Stephen Fishbach was the runner-up on Survivor: Tocantins and has been blogging about Survivor strategy for PEOPLE since 2009. Follow him on Twitter @stephenfishbach. Erik Reichenbach is a Survivor fan-turned-favorite, a comic book author and artist. He placed fifth on both Survivor: Micronesia and Survivor: Caramoan. Follow him on Twitter @BloodyAmer1can.
“Once you flip, you’re a weaker number, because you’ve shown that you can’t be trusted in your alliance.”
– Lisa Whelchel, Survivor: The Philippines
Survivor is a game of big moves. Strategists know that if you want to make a compelling case to the jury, you can’t just coast to the end. You have to take control.
So why don’t more big moves happen? Why do people get trapped in the four and five spots, unable to seize the initiative? How does Tyson, an obvious boss, end up cake-walking toward the end with hardly a vote against him?
Witness the tragic tale of poor Hayden, the mastermind who might have been.
Hayden knows he needs to take ownership of the game. “We can sit on our hands and hope things work out. Or we can try to take action and do our own thing,” he said.
Hayden approached the three people he trusted most in the game – Caleb, Katie and Ciera. They were his original Tadhana allies, people he bonded with since day one.
Then Ciera ran back to Tyson and ratted out Hayden’s plot. Within a day, Caleb was gone. Now Hayden is the presumptive next target.
Therein lies the problem. If you say one wrong word to one wrong person, your whole game is ruined.
When Hayden and Caleb got caught, what could they do? In a tribe of seven people, they only had three votes. They approached Tyson and tried to shift the blame onto Ciera. Ultimately, however, the bros’ pact had been riven by distrust.
With an idol in his pocket, Tyson could take a risk and eliminate Caleb, a bigger jury threat than Ciera.
A Betrayal and a Flip
You have to wonder why Ciera made such a horrible decision as to turn on her Tadhana allies. If she joined up with Hayden, Caleb and Katie, she could go to the finals. Hayden and Caleb might split the votes, she could pick up the moms – and who knows, she could even eke out a win.
Instead, she stuck with the vets, even as it’s obvious to everybody that Tyson is running the game.

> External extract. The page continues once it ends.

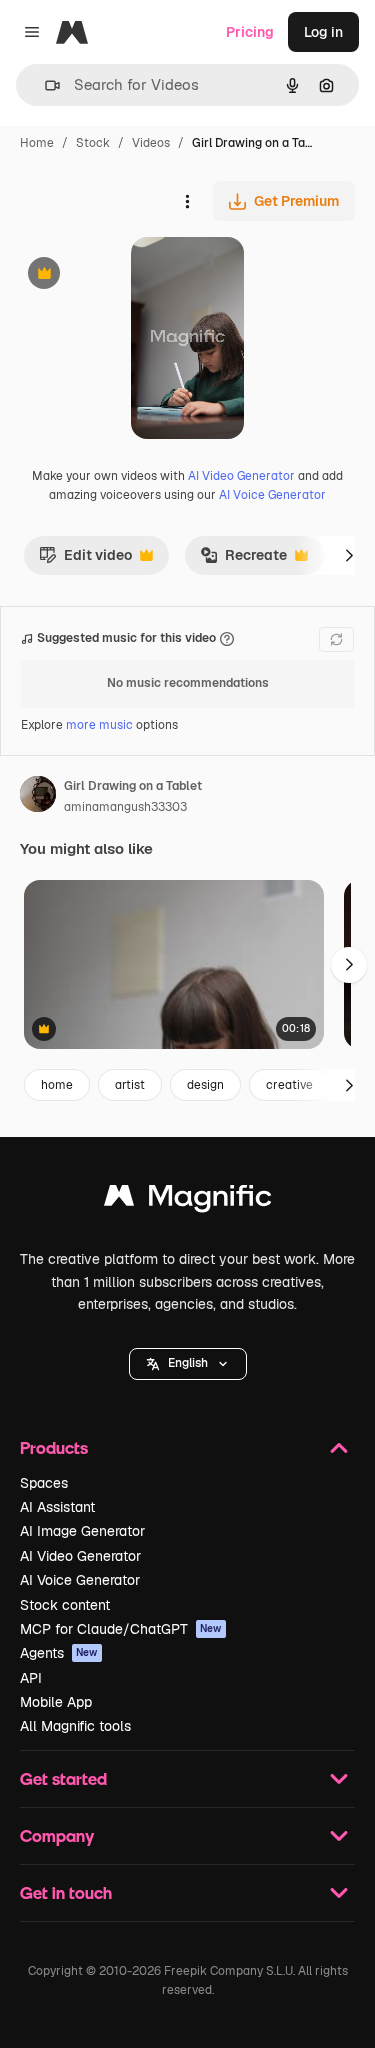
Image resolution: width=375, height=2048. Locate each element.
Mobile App (56, 1702)
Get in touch (66, 1892)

Ciera’s rationale was pretty thin: “These people haven’t played the game before,” she said. Never mind that Hayden has actually won a reality competition, while Tyson and Gervase have three losses between them.
Didn’t Ciera watch her mom’s season, when John Fincher flipped to Russell Hantz’s bloc and was voted out the next episode? Did she not hear tales from John Cody about how the exact same thing happened to Candice in Heroes vs. Villains? Or see any of the numerous other seasons where the exact same thing happened?
Here’s a pro tip: Nobody trusts a flipper. By flipping on your original allies, you earn their undying enmity, ruining any chance you have at their jury votes. What’s more, your new allies don’t trust you either.
“She’s too sneaky and too smart and too deceiving to be in the game anymore,” said Tyson.
If history is any indication, Ciera could be the next to go.
Here’s a question: What’s the actual difference between Hayden’s proposed move and Ciera’s? My thought is that Hayden was trying to rally his allies to unseat the kingpin. Ciera ratted out her friends, and moved from the bottom of one alliance to the bottom of another.
While Ciera destroyed her game, her mom, Laura, used the Redemption “duel” to advance hers. She gave Tina tips at the puzzle and blocked Vytas from seeing her work.
By keeping Tina in the game, she saved a weaker competitor for the next duel – giving her a slight edge at advancing another step in the game.
For that, Laura wins this week’s Fishy.